Legendary pillar related to Lord Vishnu devotee Prahlad

Prahlad Stambh (Maithili: प्रह्लाद स्तम्भ) also called as Manikya Stambh is a legendary stone pillar in the Mithila region of the Indian subcontinent. It is located in the premises of the Narsingh Mandir at Sikligadh Dharhara in the Banmankhi block of the Purnia district in the state of Bihar in India. According to Hindu adherents, it is believed that Lord Vishnu himself took the incarnation of Narasimha here to protect his beloved devotee Prahlad. The length of this legendary pillar is approximately 1411 inches, major part of which is buried under the ground.

==Legend==
The legendary pillar of Prahlad Stambh is associated with the legend of the Narasimha Avatar of Lord Vishnu in Hinduism. According to legend, it is believed the remains of that pillar in Puranas which was torn apart and Lord Vishnu appeared in the form of Narasimha in front of the Asura king Hiranyakashyapa. After the incarnation as Lord Narasimha, he torn the chest of the Asura king Hiranyakashyapa there and killed him to death.

==History==
During the Mughal period, attempts were made to uproot or topple this pillar with the help of elephants, but it remained unmoved. They were not able to uproot the legendary pillar. Even today, the pillar remains slightly tilted, a testimony to that struggle. In the complex of the temple, there is still ruined remains of a fort believed to be of the Asura King Hiranyakashipu.

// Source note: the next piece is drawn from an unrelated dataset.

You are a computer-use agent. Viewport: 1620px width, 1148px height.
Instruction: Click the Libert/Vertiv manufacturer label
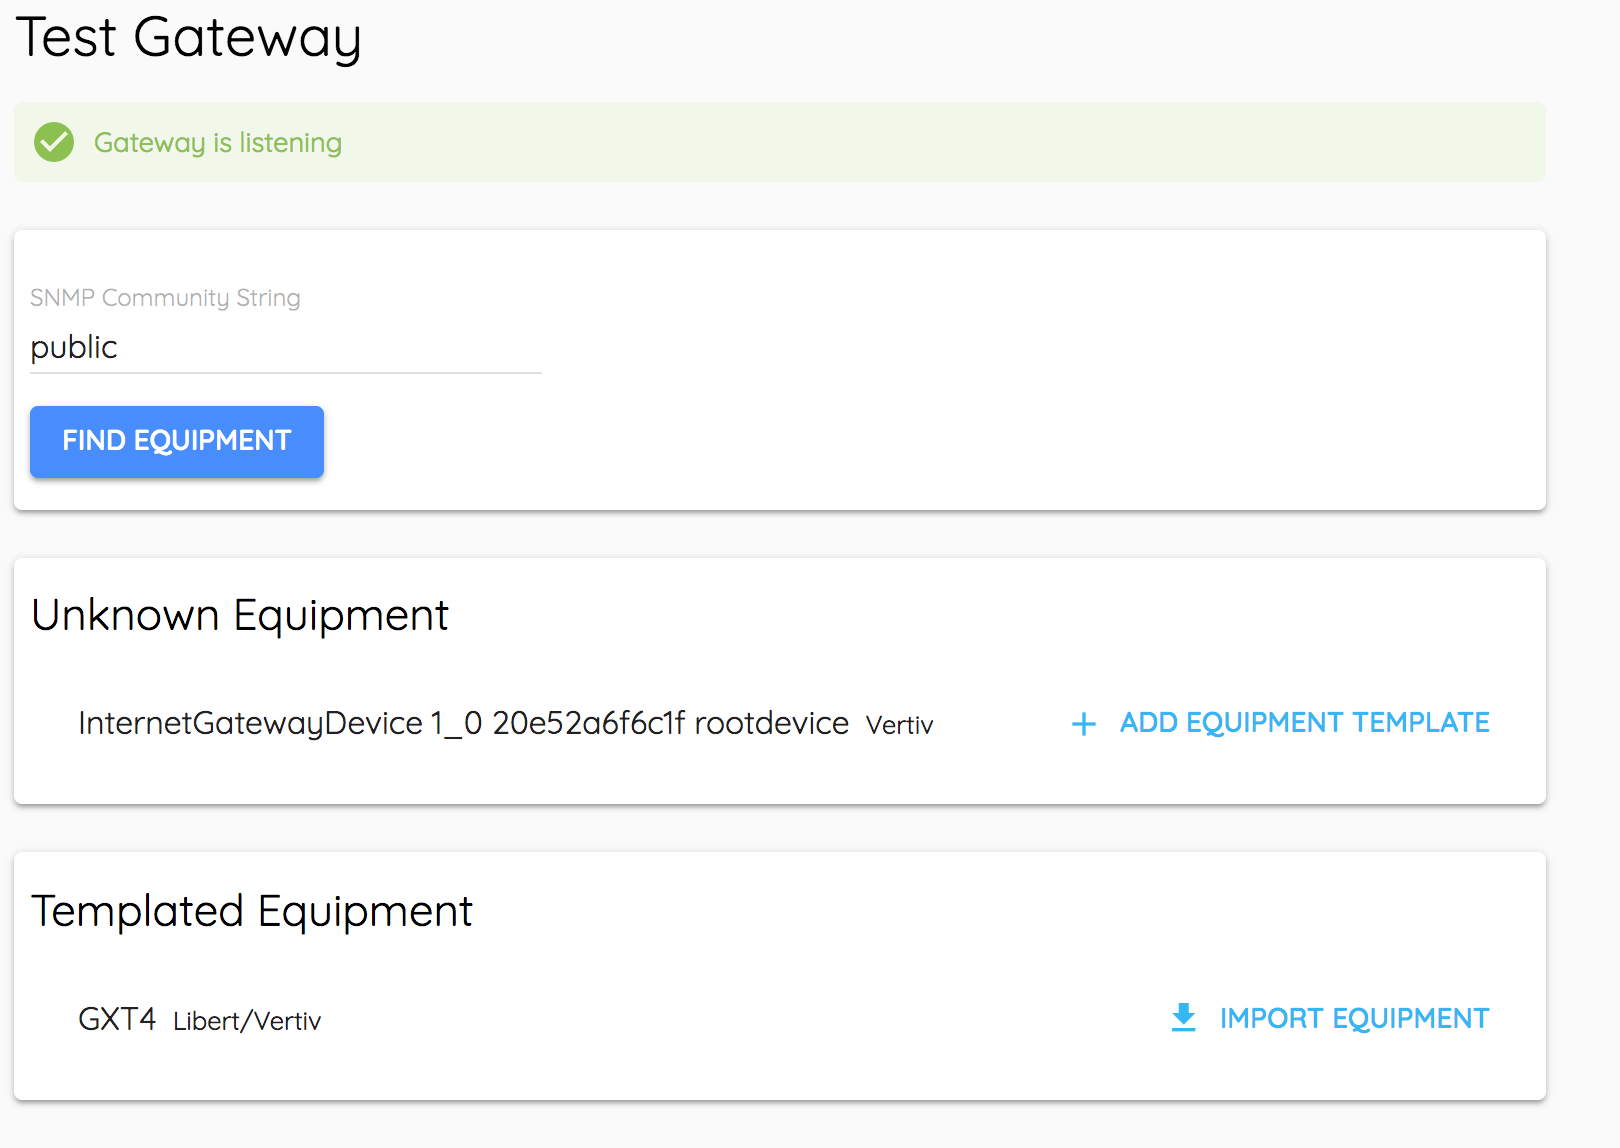tap(247, 1021)
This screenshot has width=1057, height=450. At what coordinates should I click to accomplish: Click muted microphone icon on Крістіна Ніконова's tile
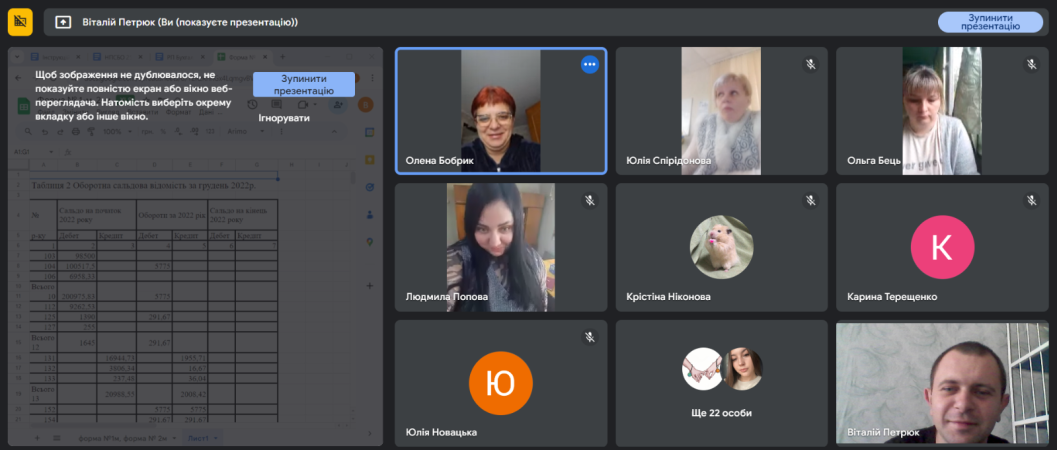point(811,201)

There is an ancient cave, where he is believed to performed his tough penance dedicated to Lord Shiva. Presently, the ancient cave is under the supervision of the Archaeological Survey of India.

==State recognition==
The site of the Prahlad Stambh is believed to be the location where the first legendary festival of Holika Dahan was performed after the death of Holika, the sister of Asura King Hiranyakashipu. The most prominent Holika Dahan of the country is organised here. In the year 2017, the Government of Bihar recognised the festival of Holika Dahan at the premises of Prahlad Stambh as a state festival.

Since last 20 years, every year a 45 feet tall Holika statue is erected in the premises and it is burnt as the celebration of the festival Holika Dahan. It is claimed to be a unique celebration of the festival Holika Dahan in the country.